WHAT TO DO:
Without the pictures, set down every line of the data exactly.
***** WORKING DATA *****
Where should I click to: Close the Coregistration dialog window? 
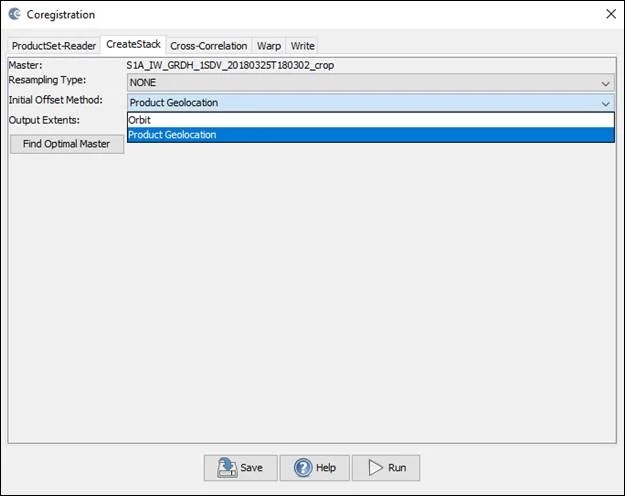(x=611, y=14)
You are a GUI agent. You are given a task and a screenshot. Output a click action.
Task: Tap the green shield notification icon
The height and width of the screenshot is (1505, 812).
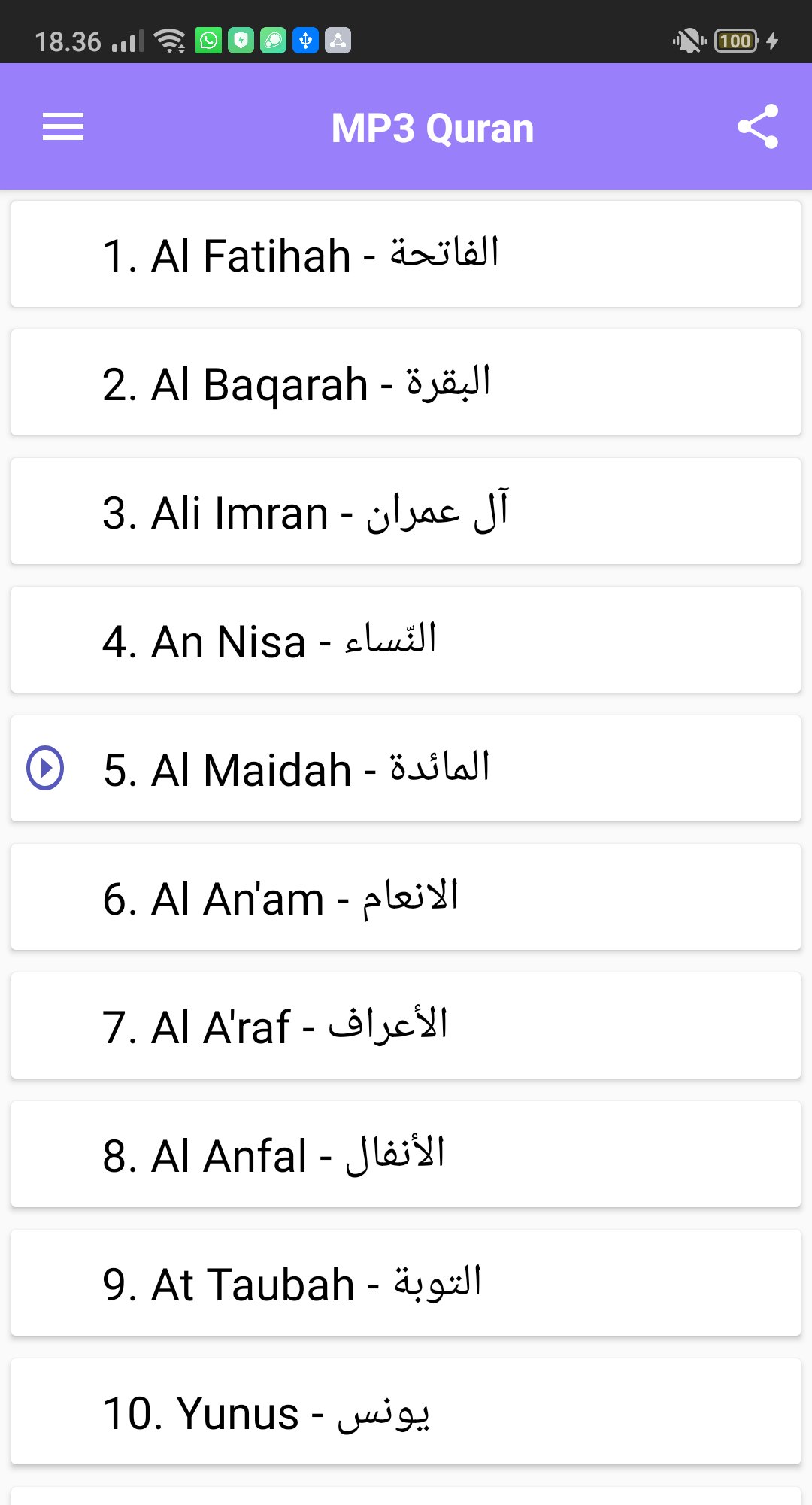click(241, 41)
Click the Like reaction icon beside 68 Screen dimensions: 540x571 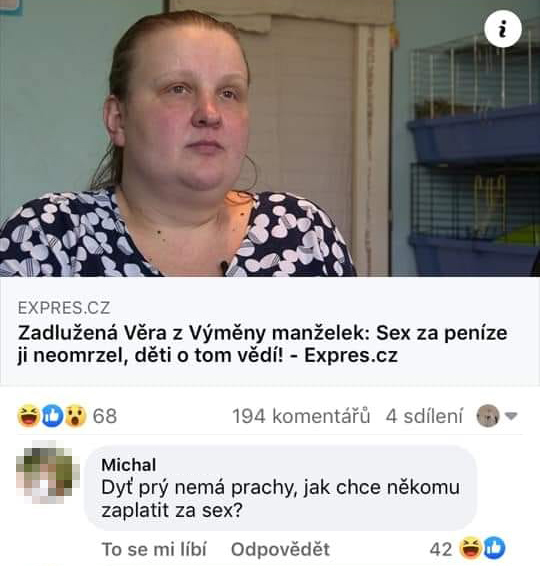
*****
YOUR RESPONSE:
Where should I click to: Close the Coregistration dialog window? 
(x=611, y=14)
You are a GUI agent. You are given a task and a screenshot. Output a click action.
Task: Tap the green shield notification icon
The height and width of the screenshot is (1505, 812).
click(241, 41)
Click the Like reaction icon beside 68 Screen dimensions: 540x571 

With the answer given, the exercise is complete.